You have welcomed us into this community, a community created in all the chaos that children bring. You’ve taken a group of children (and staff) with varying abilities, from every imaginable family structure/culture and religion and you’ve build a culture and family of your own. If the world could see what huge things you can accomplish in such a small space with these precious, different-but-same adults and children, I have to believe the whole planet would be different. Better.
And actually? The world is different, the world is better because of everything you have achieved here in this tiny nursery with this growing group for the last few decades.
But while building unity may be one of your biggest achievements, I also treasure the countless small gifts you have given her along the way.
You took her in and learnt to love her. You learnt all her weaknesses and all her strengths. You hugged her when she fell on the playground and I wasn’t there. You drew her out when she was quiet, or worried, or discouraged. You talked her down (refereed) when she was fighting with her friends. You put up with her when she was less than she could have been and you cheered the loudest when she finally got it. You are an extension of everything she is. You brought out the best in her. You’ve brought the best out in me.
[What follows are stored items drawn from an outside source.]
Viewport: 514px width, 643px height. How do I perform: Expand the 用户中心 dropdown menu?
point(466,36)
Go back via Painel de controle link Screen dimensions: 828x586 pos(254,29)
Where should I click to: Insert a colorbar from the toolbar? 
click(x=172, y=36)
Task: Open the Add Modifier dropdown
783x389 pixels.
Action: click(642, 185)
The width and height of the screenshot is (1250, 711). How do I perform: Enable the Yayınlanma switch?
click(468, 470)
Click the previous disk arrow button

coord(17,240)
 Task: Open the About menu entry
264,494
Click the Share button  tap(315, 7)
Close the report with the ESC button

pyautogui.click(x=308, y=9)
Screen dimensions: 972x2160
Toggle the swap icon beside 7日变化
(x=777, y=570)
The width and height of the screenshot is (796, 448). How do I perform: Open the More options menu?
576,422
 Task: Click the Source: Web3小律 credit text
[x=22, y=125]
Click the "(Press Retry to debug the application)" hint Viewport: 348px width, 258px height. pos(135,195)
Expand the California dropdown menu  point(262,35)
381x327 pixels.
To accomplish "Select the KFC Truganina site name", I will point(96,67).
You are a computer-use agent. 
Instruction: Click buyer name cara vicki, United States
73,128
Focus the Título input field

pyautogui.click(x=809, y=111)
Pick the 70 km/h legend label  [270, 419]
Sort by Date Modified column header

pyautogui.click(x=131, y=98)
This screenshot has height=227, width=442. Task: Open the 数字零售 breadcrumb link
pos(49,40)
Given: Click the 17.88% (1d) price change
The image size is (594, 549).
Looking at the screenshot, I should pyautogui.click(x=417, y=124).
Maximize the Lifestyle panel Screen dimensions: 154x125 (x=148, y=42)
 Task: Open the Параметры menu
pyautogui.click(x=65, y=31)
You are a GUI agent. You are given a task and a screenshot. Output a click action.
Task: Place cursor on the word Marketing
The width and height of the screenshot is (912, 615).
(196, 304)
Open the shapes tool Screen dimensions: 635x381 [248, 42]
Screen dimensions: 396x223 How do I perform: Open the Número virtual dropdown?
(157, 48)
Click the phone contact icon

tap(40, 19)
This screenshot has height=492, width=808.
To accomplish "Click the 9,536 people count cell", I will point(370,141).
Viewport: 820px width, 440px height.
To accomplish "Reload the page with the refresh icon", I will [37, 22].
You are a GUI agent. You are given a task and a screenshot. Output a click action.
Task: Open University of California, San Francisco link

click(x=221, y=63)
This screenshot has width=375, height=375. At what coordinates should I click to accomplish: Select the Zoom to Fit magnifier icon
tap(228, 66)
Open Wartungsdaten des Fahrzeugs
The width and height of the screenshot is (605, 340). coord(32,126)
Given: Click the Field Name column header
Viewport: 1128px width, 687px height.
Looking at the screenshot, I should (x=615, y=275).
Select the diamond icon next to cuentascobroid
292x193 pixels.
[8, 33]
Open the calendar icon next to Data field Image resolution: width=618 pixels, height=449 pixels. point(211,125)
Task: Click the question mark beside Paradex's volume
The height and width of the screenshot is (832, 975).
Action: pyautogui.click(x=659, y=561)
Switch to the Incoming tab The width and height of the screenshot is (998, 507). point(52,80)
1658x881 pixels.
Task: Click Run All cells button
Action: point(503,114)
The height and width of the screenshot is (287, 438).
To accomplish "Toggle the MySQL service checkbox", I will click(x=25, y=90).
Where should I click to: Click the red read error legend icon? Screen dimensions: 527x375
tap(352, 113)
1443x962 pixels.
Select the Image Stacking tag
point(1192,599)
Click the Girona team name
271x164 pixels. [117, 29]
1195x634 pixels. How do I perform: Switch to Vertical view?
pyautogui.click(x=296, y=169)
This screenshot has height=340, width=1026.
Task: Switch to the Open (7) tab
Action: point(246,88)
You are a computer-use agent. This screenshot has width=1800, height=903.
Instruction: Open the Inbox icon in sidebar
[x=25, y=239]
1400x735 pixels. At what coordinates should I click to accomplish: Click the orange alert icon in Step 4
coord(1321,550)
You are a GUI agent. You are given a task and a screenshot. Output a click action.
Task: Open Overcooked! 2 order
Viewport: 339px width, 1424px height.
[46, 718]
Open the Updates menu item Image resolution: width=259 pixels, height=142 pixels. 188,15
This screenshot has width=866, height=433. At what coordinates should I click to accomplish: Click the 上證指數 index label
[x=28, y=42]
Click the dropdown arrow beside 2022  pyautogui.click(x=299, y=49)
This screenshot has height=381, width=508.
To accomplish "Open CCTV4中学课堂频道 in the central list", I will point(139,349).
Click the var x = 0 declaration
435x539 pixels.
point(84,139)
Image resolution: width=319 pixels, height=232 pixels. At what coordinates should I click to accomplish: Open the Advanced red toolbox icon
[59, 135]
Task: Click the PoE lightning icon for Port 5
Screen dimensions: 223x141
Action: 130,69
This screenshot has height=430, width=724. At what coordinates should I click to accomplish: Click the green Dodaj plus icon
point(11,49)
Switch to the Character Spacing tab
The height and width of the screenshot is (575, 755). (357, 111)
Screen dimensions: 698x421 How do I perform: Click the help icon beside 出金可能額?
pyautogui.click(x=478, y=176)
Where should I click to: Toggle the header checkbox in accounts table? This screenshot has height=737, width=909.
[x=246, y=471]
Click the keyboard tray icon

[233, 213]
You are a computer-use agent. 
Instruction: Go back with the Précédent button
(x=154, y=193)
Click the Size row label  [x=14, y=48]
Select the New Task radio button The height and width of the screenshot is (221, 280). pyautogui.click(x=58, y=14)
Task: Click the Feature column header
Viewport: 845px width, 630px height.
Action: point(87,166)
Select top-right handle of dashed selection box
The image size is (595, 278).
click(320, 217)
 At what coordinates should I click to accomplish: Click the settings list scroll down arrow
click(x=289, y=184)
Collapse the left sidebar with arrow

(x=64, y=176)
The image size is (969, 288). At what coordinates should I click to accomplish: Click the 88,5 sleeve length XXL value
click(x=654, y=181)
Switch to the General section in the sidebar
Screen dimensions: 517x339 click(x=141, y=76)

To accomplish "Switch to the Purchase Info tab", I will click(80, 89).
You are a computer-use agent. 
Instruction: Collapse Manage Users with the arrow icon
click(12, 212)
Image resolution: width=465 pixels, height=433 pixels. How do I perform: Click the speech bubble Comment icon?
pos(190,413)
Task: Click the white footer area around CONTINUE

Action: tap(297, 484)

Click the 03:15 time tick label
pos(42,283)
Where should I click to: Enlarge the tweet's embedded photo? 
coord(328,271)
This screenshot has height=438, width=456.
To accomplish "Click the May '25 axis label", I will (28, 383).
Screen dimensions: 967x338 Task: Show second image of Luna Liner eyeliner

And it’s not just my kids — you’ve done it for the whole nursery. You’ve cared enough to study them. To figure out what makes sense to them, what motivates them, so you could teach each and every one in the best way you know how. You’ve cared enough that it keeps you up at night. To have someone care and worry about my child as much as me, well there isn’t a greater gift is there?
Your influence is a thread woven into our family fabric. Your names are inscribed in the pages of our family history: Who were your nursery teachers? Your reception teacher? Your year 4 Maths teacher? Your names will forever live on in that list, and in our hearts. Your teaching has shaped her upbringing, character, and path. You have changed her, helped her on her way to becoming the person she’s going to be. You’ve helped her through her bad days and you’ve celebrated her on her good days. Through her growing pains, her grazed knees and whenever she gave you a hard time, you put up with her and that matters, it tells her that she matters. You’ve intertwined your grown-up joys and struggles and successes with her growing-up ones.
You’ve been present and you’ve been a constant, you’ve gone above what’s expected and every extra mile hasn’t gone unnoticed. Every day for as long as she could, she’s counted “how many sleeps till nursery” and every morning your smile and greeting was what she looked forward to most. She adores you all. And that means so much more to me than I can express. I now have a girl that reminds me life is one big adventure and if I don’t take the time to enjoy the little moments, they will pass me by, leaving me wondering how I could have missed them.
For all this, and so much more, thank you for who you are, what you do, and all you give. For giving our littlest girl the biggest dreams and for the 4 years of warmth and inspiration you’ve shown her.
And so I leave you with a nostalgic feeling that my first born is off to school.
We leave you knowing that our daughter will better understand how to fill someone’s bucket with kindness.
A choked up, (but ‘fine’) teary mum who’s just not ready to let go.